[CentOS] DIMM problem

Wed Apr 24 17:34:37 UTC 2013
m.roth at 5-cent.us <m.roth at 5-cent.us>

Hey, folks,

   I've got an HP Proliant DL580 G5 throwing ECC errors. This is annoying,
since a) it's all new as of a few months ago, and b) it's *fully*
populated.

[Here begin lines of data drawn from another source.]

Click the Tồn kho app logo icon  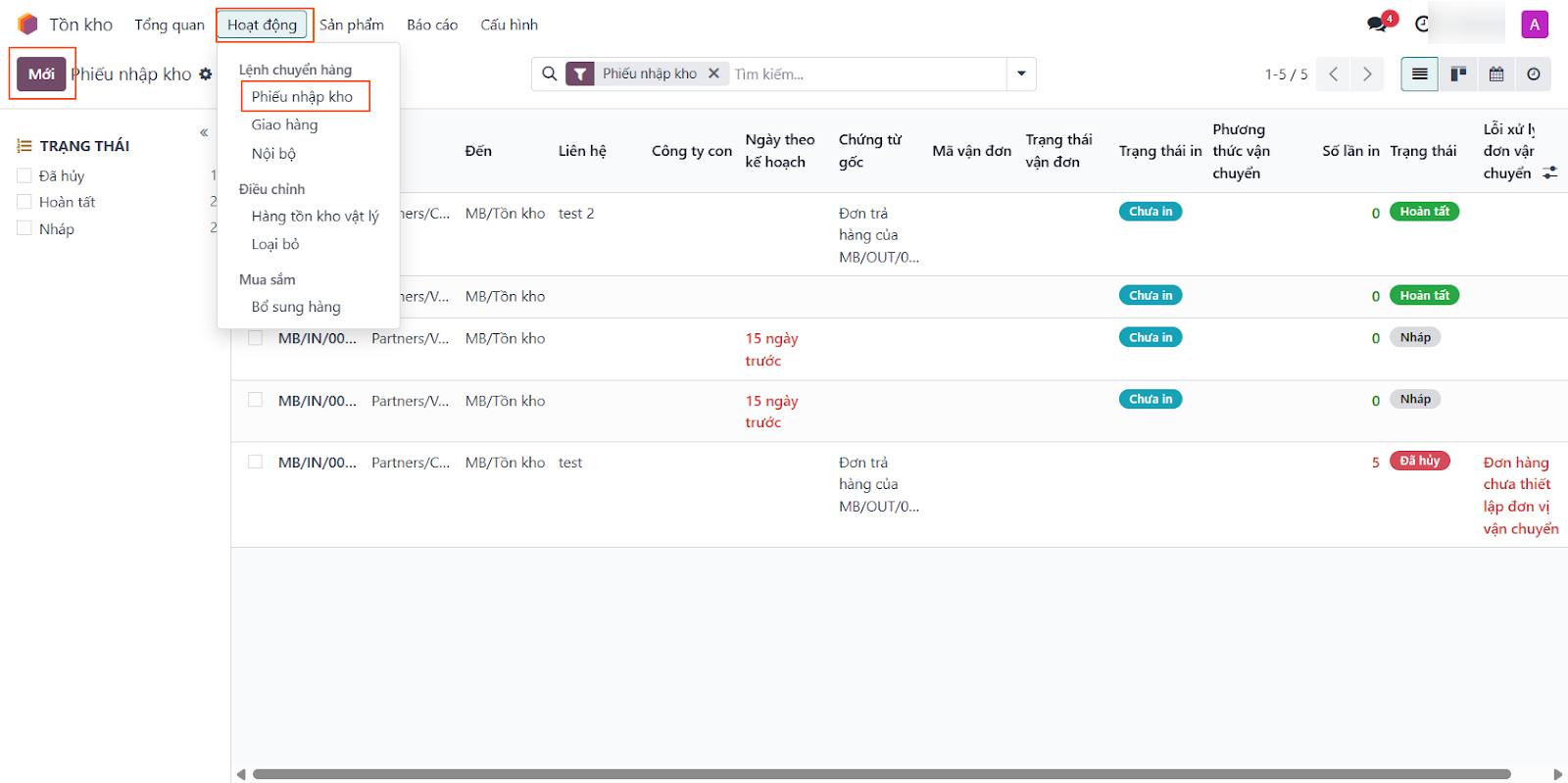pyautogui.click(x=27, y=24)
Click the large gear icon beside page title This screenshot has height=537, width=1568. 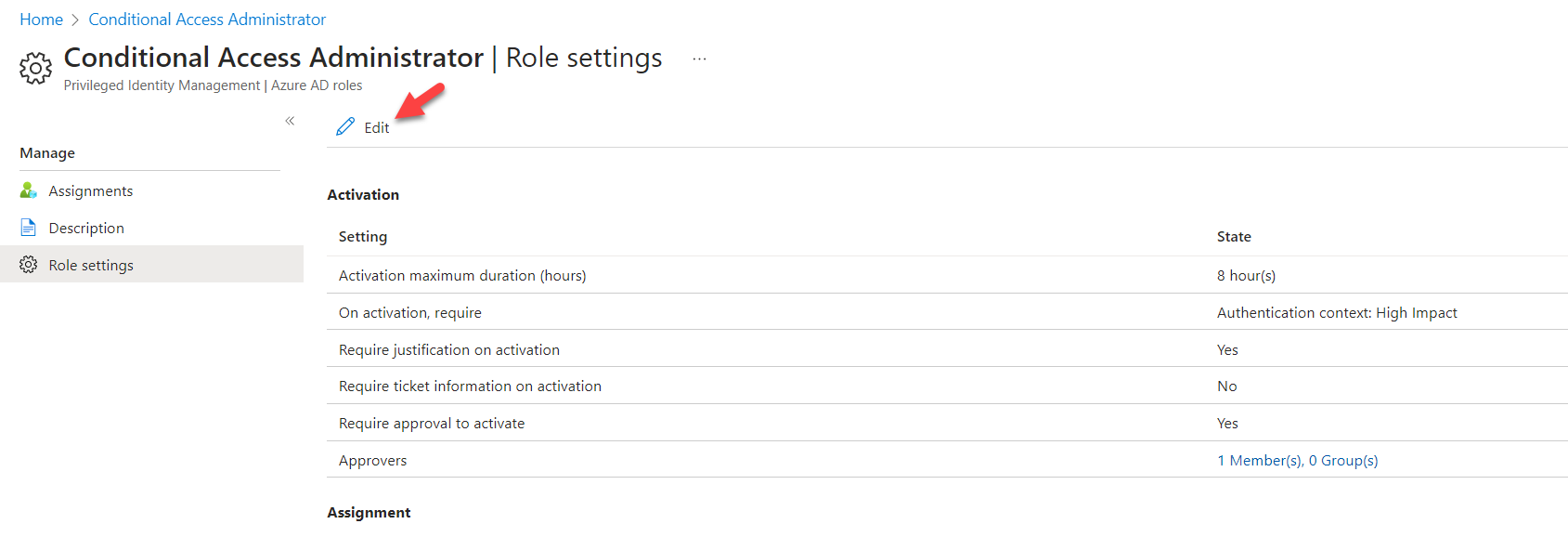[35, 68]
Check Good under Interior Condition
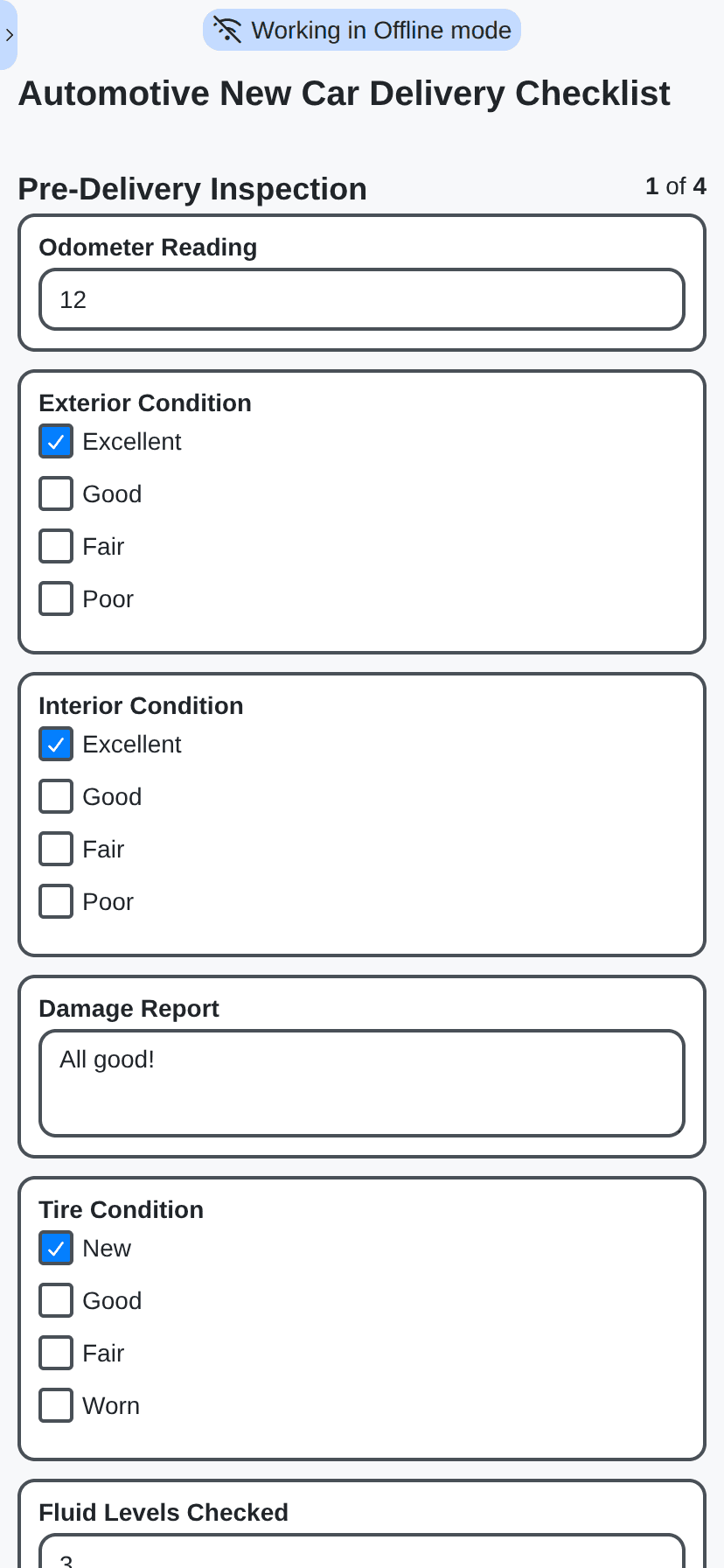 tap(55, 796)
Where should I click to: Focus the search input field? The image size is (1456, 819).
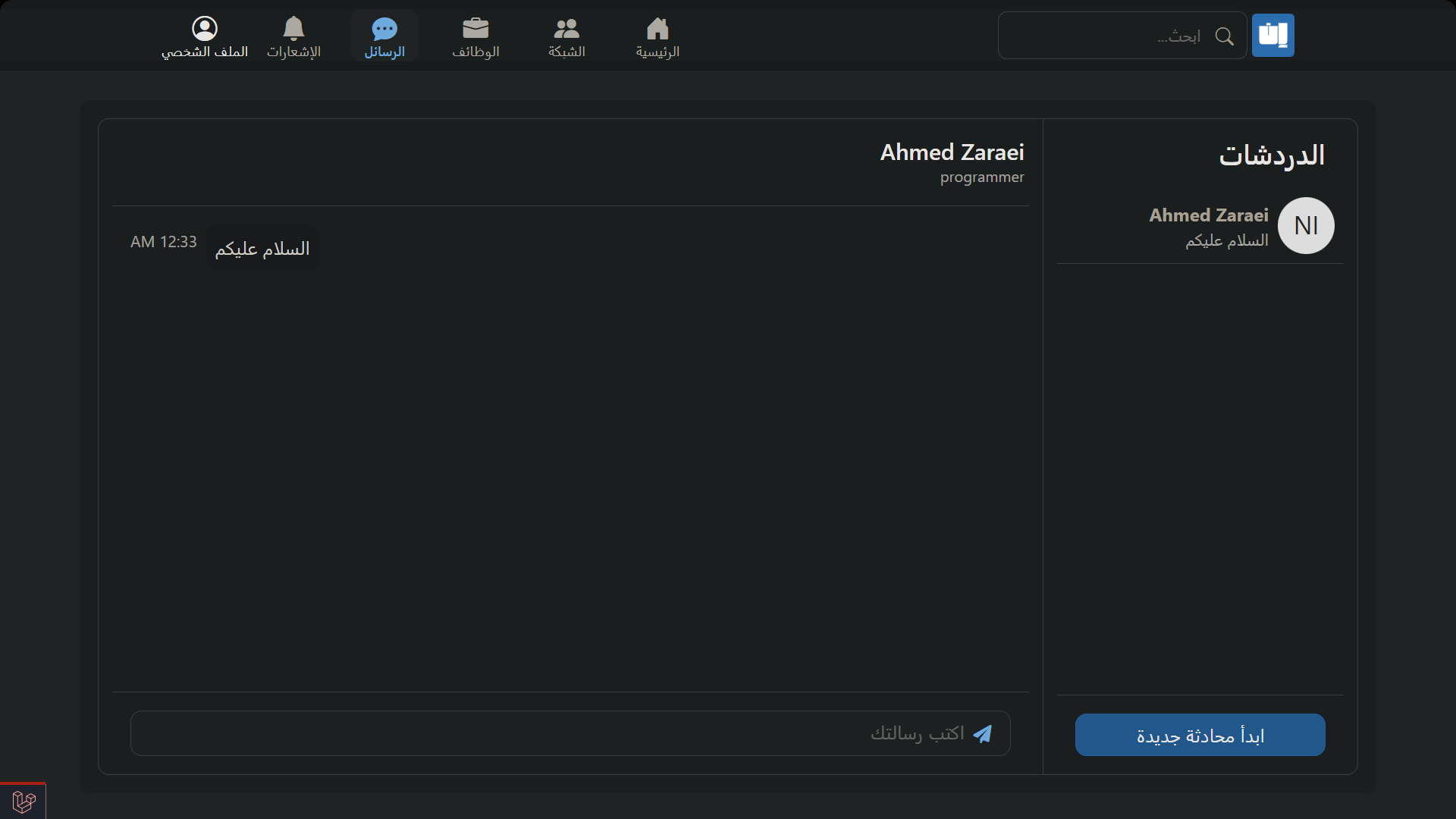point(1107,36)
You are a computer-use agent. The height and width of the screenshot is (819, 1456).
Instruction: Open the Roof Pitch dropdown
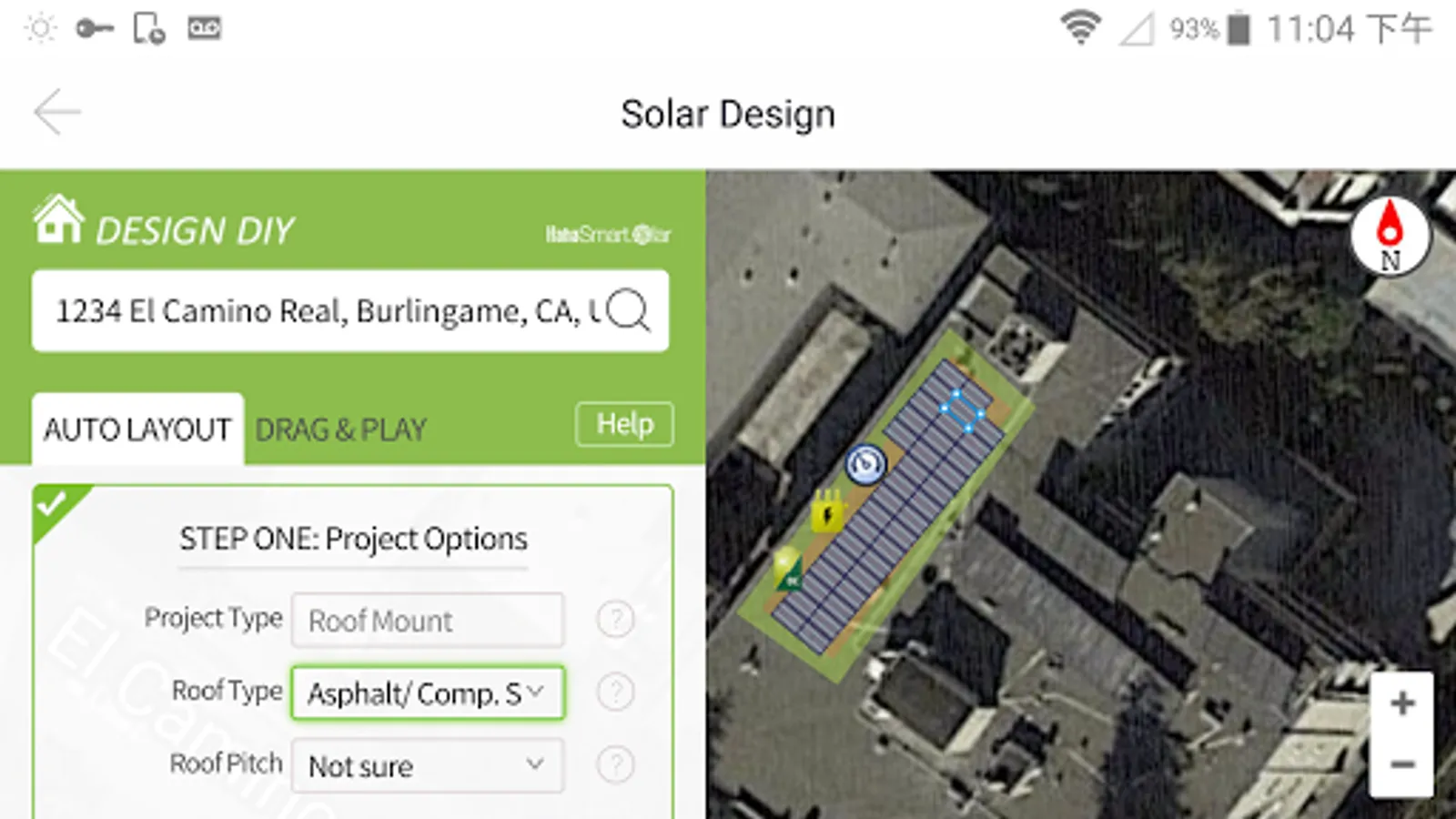[x=428, y=766]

The two things I need to figure out are a) *which* DIMM it
is, and b) is it mirrored; if so, which *other* DIMM needs to come out
until we get replacements from the OEM.

Here's one of many, all identical, from dmesg:
EDAC MC0: CE row 12, channel 1, label "": Corrected error (Branch=0,
Channel 1),  DRAM-Bank=2 RD RAS=8218 CAS=500, CE Err=0x10000,
Syndrome=0x6cad8e02(Correctable Patrol Data ECC))

I see the Bank=2, so I assume that's the first riser board on the left;
but I can't identify which of the four (?) DIMMs on it is the problem.

I've been googling, and skimming useless manuals, and have just been
trying to look under /sys/devices/system/edac/mc/mc0/. I see ce_count
there showing thousands; but all of the ce_count files under csrow[0-7]
show zero.

Clues, anyone?

         mark